---------- PROVIDED ENTRIES

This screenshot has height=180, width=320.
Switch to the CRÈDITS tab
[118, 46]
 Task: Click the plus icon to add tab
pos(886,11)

--------------------

◆ WHAT TO DO
Transcribe each entry precisely, missing none.

◆ ANSWER AREA
This screenshot has height=180, width=320.
Switch to the CRÈDITS tab
[118, 46]
 Task: Click the plus icon to add tab
pos(886,11)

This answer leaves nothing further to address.